◆ WHAT TO WORK ON ◆
In the entries below, repeat only the lines between those holding "Image resolution: width=578" and "Click the first", inclusive. Leave pictures out.

>>>>>

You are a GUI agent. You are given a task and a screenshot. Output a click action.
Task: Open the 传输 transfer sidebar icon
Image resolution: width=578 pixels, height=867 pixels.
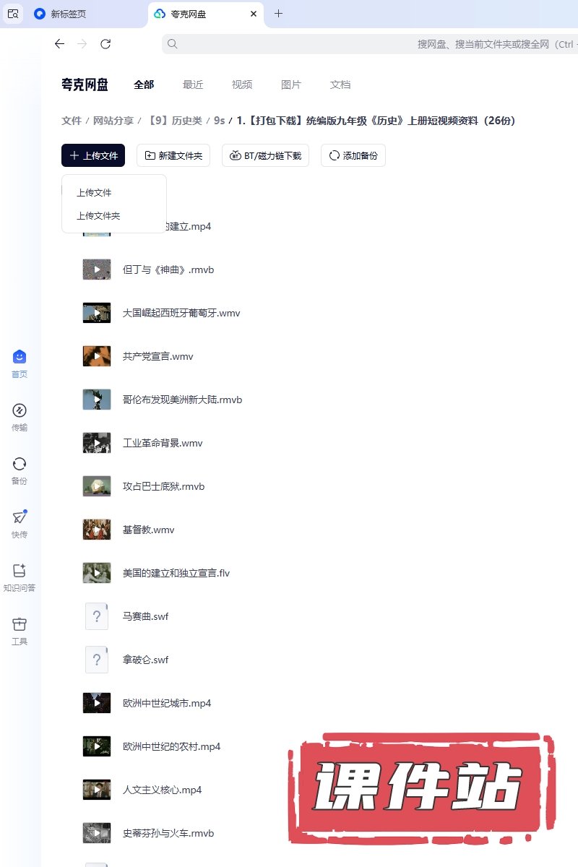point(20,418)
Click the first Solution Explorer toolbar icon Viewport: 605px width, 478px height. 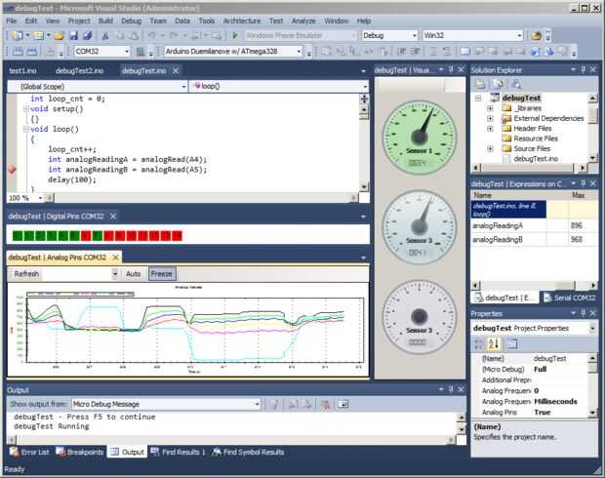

<<<<<
>>>>>

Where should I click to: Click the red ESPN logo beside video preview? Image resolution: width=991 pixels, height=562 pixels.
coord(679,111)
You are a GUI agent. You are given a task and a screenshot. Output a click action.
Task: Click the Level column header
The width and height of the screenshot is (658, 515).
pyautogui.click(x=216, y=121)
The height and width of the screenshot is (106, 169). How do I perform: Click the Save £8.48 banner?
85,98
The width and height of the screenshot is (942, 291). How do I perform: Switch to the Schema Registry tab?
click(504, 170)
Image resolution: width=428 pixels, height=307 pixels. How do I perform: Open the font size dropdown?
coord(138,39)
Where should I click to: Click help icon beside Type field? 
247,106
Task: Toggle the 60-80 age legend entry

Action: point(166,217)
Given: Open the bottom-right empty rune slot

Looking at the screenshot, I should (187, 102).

<<<<<

◆ WRITTEN ANSWER ◆
Image resolution: width=578 pixels, height=867 pixels.
point(20,418)
Click the first Solution Explorer toolbar icon Viewport: 605px width, 478px height. 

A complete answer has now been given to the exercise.